Please format the material from the line with "Click the process info (i) icon" up to and including the line with "point(628,38)" as a JSON list of strings, one string per line. Skip blank lines.

-------- DATA SUPPLIED --------

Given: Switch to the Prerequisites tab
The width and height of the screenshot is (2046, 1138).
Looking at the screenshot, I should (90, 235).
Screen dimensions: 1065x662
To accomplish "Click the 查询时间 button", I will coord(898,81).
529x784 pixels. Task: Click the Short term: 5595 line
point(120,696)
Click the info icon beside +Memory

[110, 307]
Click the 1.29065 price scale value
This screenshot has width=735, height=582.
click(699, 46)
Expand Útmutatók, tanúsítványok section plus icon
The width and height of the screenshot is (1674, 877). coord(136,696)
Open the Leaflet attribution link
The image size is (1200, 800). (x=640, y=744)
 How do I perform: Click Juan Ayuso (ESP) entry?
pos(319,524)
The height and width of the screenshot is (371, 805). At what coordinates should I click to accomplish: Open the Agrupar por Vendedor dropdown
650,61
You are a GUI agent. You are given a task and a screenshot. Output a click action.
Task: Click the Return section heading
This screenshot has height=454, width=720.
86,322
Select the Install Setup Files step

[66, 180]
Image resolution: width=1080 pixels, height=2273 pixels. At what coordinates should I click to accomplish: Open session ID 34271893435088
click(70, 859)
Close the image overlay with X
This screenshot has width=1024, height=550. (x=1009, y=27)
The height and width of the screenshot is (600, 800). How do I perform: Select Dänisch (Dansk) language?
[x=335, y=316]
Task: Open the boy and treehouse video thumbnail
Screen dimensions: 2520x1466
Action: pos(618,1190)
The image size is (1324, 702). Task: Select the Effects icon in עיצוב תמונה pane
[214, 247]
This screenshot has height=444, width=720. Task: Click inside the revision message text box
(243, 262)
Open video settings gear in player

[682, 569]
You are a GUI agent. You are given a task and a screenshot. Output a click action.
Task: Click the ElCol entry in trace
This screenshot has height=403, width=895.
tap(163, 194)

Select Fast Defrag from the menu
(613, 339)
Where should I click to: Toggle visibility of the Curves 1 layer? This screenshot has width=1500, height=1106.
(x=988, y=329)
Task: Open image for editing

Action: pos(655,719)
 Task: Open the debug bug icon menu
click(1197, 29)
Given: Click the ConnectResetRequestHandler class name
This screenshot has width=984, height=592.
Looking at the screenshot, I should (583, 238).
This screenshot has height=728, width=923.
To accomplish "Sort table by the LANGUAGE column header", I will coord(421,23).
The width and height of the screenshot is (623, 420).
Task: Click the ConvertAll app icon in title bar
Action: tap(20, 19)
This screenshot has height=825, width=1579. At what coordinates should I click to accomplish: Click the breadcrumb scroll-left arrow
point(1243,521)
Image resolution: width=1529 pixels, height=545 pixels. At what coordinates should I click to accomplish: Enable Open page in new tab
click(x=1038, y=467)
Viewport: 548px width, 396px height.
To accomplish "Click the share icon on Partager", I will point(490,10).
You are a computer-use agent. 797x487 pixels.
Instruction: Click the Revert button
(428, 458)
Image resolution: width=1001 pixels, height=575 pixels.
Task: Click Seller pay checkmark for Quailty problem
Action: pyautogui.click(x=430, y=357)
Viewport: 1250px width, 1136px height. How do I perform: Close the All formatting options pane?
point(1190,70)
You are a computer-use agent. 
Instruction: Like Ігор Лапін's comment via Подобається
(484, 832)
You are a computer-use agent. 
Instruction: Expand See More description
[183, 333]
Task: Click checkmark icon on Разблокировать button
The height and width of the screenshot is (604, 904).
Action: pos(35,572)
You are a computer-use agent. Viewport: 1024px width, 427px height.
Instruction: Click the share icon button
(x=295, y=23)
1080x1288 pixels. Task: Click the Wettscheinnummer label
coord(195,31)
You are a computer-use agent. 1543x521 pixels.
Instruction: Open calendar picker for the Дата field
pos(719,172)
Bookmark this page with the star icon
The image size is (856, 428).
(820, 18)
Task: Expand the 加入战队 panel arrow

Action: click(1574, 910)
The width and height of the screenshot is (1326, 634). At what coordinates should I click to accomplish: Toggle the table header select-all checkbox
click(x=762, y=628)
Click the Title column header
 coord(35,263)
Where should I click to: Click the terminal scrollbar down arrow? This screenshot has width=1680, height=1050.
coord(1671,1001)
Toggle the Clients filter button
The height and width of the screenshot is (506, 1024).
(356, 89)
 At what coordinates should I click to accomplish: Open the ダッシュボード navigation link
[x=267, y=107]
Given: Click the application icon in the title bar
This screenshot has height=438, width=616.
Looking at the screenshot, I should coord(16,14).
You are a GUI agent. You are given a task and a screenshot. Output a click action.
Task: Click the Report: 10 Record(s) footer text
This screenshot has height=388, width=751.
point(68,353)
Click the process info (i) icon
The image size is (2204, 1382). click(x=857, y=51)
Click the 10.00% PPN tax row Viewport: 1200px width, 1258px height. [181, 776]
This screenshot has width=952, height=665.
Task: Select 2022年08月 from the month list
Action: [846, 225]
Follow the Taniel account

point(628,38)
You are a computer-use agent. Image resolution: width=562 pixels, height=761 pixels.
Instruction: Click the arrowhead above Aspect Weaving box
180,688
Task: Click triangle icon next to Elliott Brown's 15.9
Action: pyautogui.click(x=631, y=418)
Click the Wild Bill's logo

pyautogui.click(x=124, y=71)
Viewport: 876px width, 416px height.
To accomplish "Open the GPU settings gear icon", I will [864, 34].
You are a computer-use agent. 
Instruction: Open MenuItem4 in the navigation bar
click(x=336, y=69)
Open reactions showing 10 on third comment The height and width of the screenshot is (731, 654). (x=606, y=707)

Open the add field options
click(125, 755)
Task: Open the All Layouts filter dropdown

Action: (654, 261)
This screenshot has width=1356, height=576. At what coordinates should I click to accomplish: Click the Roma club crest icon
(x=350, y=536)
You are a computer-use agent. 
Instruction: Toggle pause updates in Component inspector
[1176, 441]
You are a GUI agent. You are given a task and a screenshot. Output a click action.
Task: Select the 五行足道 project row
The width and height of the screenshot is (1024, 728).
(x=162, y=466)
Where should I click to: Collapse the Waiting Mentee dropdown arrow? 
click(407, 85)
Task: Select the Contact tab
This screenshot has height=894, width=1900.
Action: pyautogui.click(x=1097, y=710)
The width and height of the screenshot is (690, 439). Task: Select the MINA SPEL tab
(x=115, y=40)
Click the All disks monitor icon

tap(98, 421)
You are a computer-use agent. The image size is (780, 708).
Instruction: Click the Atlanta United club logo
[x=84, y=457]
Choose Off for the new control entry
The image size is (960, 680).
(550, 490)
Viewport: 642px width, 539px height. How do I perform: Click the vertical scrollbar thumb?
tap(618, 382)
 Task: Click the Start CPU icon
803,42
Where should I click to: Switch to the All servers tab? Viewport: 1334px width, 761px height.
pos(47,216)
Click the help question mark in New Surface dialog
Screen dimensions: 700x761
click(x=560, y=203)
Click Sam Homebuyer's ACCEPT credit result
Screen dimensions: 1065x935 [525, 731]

--------

→ TASK SOLUTION
[
  "Click the process info (i) icon",
  "The image size is (2204, 1382). click(x=857, y=51)",
  "Click the 10.00% PPN tax row Viewport: 1200px width, 1258px height. [181, 776]",
  "This screenshot has width=952, height=665.",
  "Task: Select 2022年08月 from the month list",
  "Action: [846, 225]",
  "Follow the Taniel account",
  "point(628,38)"
]